В том же письме Чехов наметил план дальнейшей совместной работы над пьесой. В ближайший месяц-два («не позже Рождества») он собирался завершить I акт. Суворин должен был начать II акт — сцену с гостями. Чехов полностью отдавал ему также разработку ролей Благосветлова, Галахова («Галахов, сверстник Лешего, но уже статский советник, очень богатый человек, служащий вместе с Скальковским. Чиновник до мозга костей…») и терпеливой сиделки Благосветлова, француженки, которая тоже в восторге от Лешего («Эмили добрая старушка, гувернантка, не потерявшая еще своего электричества»). Половина роли Насти тоже поручалась ему («Я один с ней не справлюсь»). Зато роль Лешего Чехов оставлял почти целиком для себя: «Леший до четвертого акта мой, а в четвертом до беседы с Благосветловым Ваш. В этой беседе я должен буду держаться общего тона фигуры, тона, которого Вы не поймаете».

Замысел пьесы пришелся Суворину, видимо, не по душе. 24 октября Чехов отвечал ему (письма Суворина не сохранились): «„Леший“ годится для романа, я это сам отлично знаю. Но для романа у меня нет силы <…> Если бы я писал комедию „Леший“, то имел бы на первом плане не актеров и не сцену, а литературность. Если бы пьеса имела литературное значение, то и на том спасибо». Чехов продолжал убеждать Суворина не бросать пьесу: «Отчего Вы отказываетесь писать вместе „Лешего“? Если бы пьеса не удалась или если бы она пришлась Вам почему-либо не по вкусу, то я дал бы Вам слово никогда не ставить ее и не печатать» (15 ноября 1888 г.).
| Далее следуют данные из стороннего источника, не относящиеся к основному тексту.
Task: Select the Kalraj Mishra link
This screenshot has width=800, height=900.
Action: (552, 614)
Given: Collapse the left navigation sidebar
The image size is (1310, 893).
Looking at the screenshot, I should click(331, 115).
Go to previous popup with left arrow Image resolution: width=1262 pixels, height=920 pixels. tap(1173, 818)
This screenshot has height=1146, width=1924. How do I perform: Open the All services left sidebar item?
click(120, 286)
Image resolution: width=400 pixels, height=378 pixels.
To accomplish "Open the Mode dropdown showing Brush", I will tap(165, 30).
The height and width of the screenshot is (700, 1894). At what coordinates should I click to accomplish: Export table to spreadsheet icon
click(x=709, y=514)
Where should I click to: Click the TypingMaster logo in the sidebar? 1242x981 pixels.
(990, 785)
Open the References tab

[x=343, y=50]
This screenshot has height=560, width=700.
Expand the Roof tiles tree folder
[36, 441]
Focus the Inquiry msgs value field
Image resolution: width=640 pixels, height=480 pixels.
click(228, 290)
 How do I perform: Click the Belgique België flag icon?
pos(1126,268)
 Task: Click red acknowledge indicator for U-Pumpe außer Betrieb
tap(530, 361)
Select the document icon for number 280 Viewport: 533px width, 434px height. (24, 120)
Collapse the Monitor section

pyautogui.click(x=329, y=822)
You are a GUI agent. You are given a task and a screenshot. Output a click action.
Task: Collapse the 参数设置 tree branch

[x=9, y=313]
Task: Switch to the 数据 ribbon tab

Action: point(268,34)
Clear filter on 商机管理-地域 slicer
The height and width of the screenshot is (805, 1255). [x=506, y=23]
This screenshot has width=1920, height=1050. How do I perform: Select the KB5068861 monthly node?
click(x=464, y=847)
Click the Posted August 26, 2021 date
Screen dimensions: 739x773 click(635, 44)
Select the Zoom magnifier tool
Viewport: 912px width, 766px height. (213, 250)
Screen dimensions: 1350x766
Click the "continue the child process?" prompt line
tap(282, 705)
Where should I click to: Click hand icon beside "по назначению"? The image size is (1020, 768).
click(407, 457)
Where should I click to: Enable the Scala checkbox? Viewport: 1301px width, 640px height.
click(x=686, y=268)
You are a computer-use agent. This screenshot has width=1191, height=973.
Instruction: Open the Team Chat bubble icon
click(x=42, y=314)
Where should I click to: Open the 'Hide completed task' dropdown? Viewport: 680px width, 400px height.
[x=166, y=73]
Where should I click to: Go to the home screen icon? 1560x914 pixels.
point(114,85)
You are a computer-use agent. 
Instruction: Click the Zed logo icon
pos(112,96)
Суворин продолжать пьесу не захотел, и на этом попытка совместной работы прервалась. В течение нескольких месяцев Чехов за «Лешего» не принимался, и сроки возврата к пьесе представлялись ему тогда неопределенными: в «отдаленнейшем» будущем, «летом» (Суворину, 8 января, 6 февраля; Ал. П. Чехову, 2 марта 1889 г.).

Но уже 5 марта 1889 г. Чехов известил Суворина о начале работы над пьесой: «Шагая во время обеда из угла в угол, я скомпоновал первые три акта весьма удовлетворительно, а четвертый едва наметил. III акт до того скандален, что Вы, глядя на него, скажете: „Это писал хитрый и безжалостный человек“». 17 апреля он уже извещал, что «начал» пьесу.

П. М. Свободин выступал в это время, по выражению Чехова, в роли «демона-соблазнителя»: он торопил его закончить пьесу обязательно «к концу октября», когда в Александринском театре должен был состояться его бенефис (письма Чехову от 18 апреля и 2 мая 1889 г. — Записки ГБЛ, вып. 16, стр. 193–194).

Однако работа над «Лешим» шла довольно вяло. Чехов все время ощущал драматургическую «неправильность» пьесы и замечал: «Выходит скучища вроде „Натана Мудрого“» (Суворину, 17 апреля); «Пьеса вышла скучная, мозаичная» и т. д. (ему же, 14 мая; см. также письмо В. А. Тихонову, 31 мая 1889 г.).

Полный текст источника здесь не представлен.